» HOW TO COMPLETE THIS TASK:
For the listing below, return the line containing "VILLAS (214, 2316)", the line containing "OFFERS (64, 2340)", and all lines in between, exactly as written and nothing else.

── DATA EXTRACTS ──

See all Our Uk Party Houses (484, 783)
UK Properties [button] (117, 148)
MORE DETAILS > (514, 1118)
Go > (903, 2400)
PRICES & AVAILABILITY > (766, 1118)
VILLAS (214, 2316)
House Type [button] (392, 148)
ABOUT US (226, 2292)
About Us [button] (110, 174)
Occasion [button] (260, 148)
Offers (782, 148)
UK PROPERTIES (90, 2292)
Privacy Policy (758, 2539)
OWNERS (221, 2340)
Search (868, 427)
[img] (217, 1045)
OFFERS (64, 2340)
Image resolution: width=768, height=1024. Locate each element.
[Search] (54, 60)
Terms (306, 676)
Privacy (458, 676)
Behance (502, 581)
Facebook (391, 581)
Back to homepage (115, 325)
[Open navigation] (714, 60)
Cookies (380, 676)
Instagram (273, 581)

───

» OUTPUT OF THE TASK:
VILLAS (214, 2316)
House Type [button] (392, 148)
ABOUT US (226, 2292)
About Us [button] (110, 174)
Occasion [button] (260, 148)
Offers (782, 148)
UK PROPERTIES (90, 2292)
Privacy Policy (758, 2539)
OWNERS (221, 2340)
Search (868, 427)
[img] (217, 1045)
OFFERS (64, 2340)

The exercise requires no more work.